J1407b, a young exoplanet, has a massive ring system that is much heavier and 200 times larger than Saturn’s rings. Astronomers discovered the giant planet, which could be a brown dwarf (a failed star), when it eclipsed J1407, a very young sun-like star. This ring system, the first of its kind discovered outside of the solar system, consists of at least 30 rings, each measuring tens of millions of kilometers in diameter.
“You could think of it as kind of a super Saturn,” University of Rochester’s Eric Mamajek says in a news release. The star and its unusual eclipses were discovered in 2012 by Mamajek’s team using data from a survey designed to detect gas giants moving in front of their parent star.
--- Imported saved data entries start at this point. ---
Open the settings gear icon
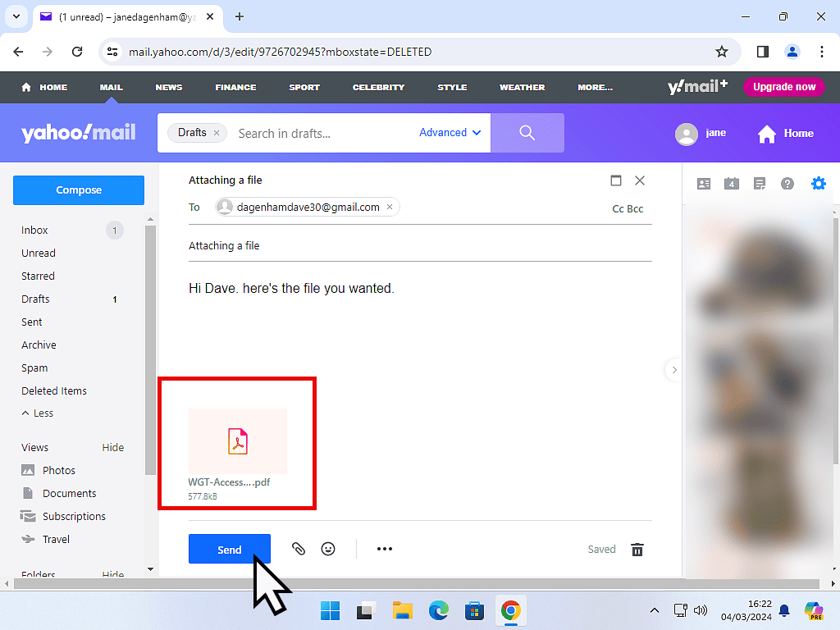click(818, 184)
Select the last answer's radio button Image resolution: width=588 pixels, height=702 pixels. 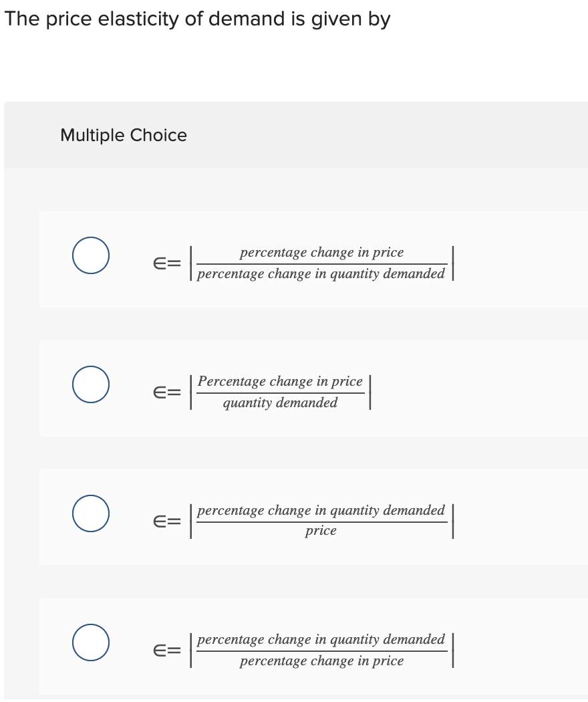click(x=90, y=642)
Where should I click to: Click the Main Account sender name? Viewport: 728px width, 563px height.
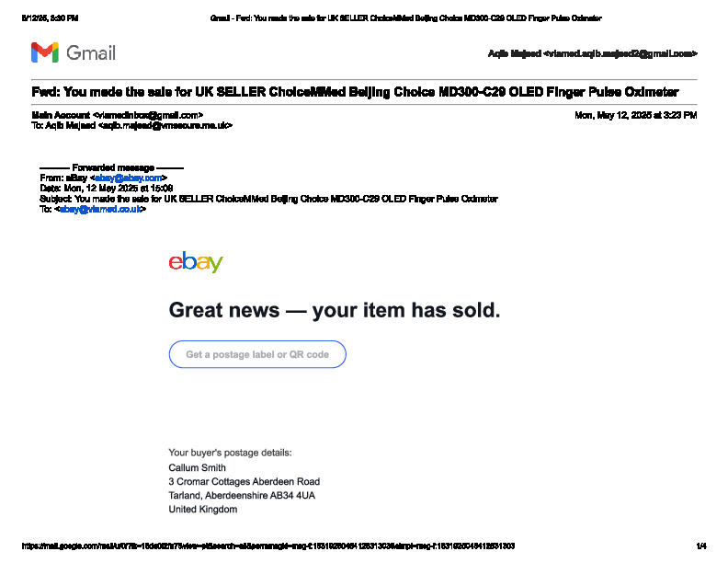tap(61, 115)
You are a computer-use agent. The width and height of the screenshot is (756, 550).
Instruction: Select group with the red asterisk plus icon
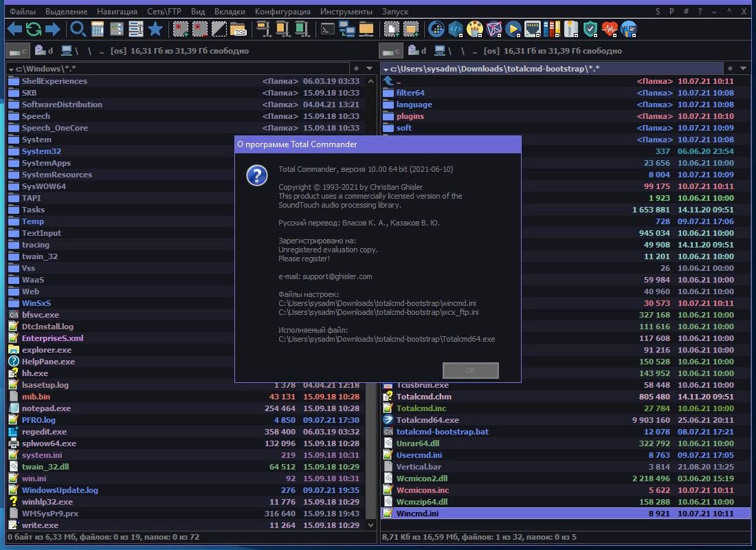click(181, 30)
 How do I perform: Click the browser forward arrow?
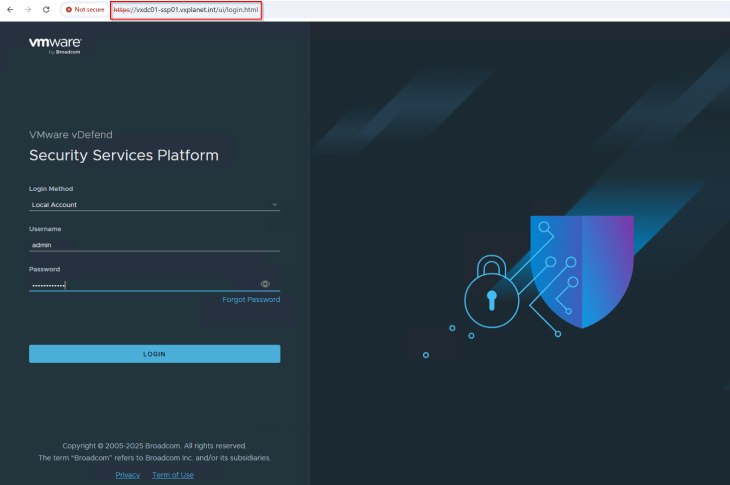(x=27, y=9)
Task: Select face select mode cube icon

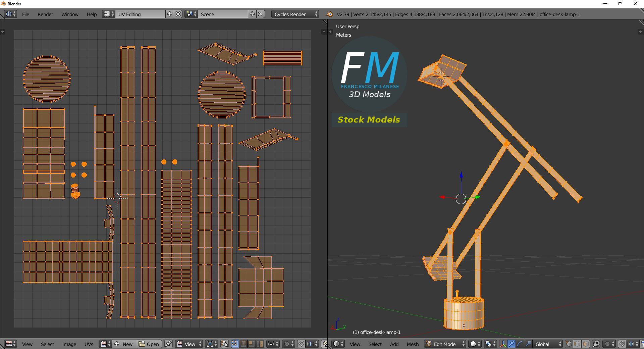Action: [x=586, y=344]
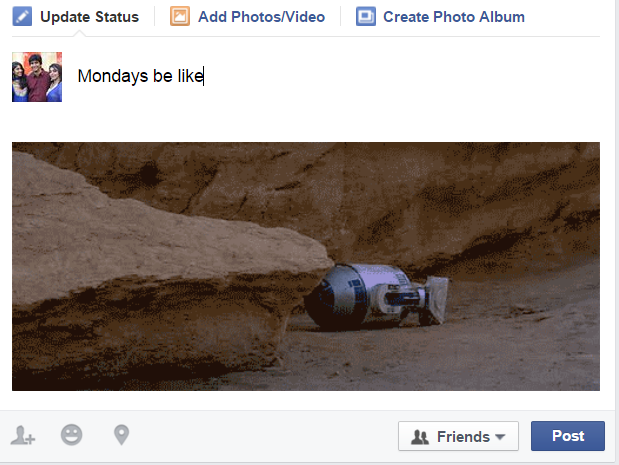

Using adaptive optics and Doppler spectroscopy, a team led by Matthew Kenworthy of the Netherlands’ Leiden Observatory discovered that the repeated dimming of J1407’s starlight was caused by a giant planet with a massive ring system. The findings will be published in The Astrophysical Journal.
“The details that we see in the light curve are incredible. The eclipse lasted for several weeks, but you see rapid changes on time scales of tens of minutes as a result of fine structures in the rings,” Kenworthy explains. While the star is too far for researchers to observe the rings directly, the team was able to make a model using the rapid variations in brightness of starlight passing through the rings.
The disk of rings is so vast that, were it around Saturn, it would dominate our night sky, the astronomers said. According to Matthew Kenworthy of the Leiden Observatory in The Netherlands:
“If we could replace Saturn’s rings with the rings around J1407b, they would be easily visible at night and be many times larger than the full moon.”
Mamajek put into context how much material is contained in these disks and rings:
“If you were to grind up the four large Galilean moons of Jupiter into dust and ice and spread out the material over their orbits in a ring around Jupiter, the ring would be so opaque to light that a distant observer that saw the ring pass in front of the sun would see a very deep, multi-day eclipse.”
“In the case of J1407, we see the rings blocking as much as 95 percent of the light of this young Sun-like star for days, so there is a lot of material there that could then form satellites.”
Astronomers expect that the rings will become thinner in the next several million years and eventually disappear as satellites form from the material in the disks.
Bottom line: First-ever ringed planet beyond our solar system. You could think of it as kind of a super Saturn. Called J1407b, its ring system is 200 times larger than Saturn’s.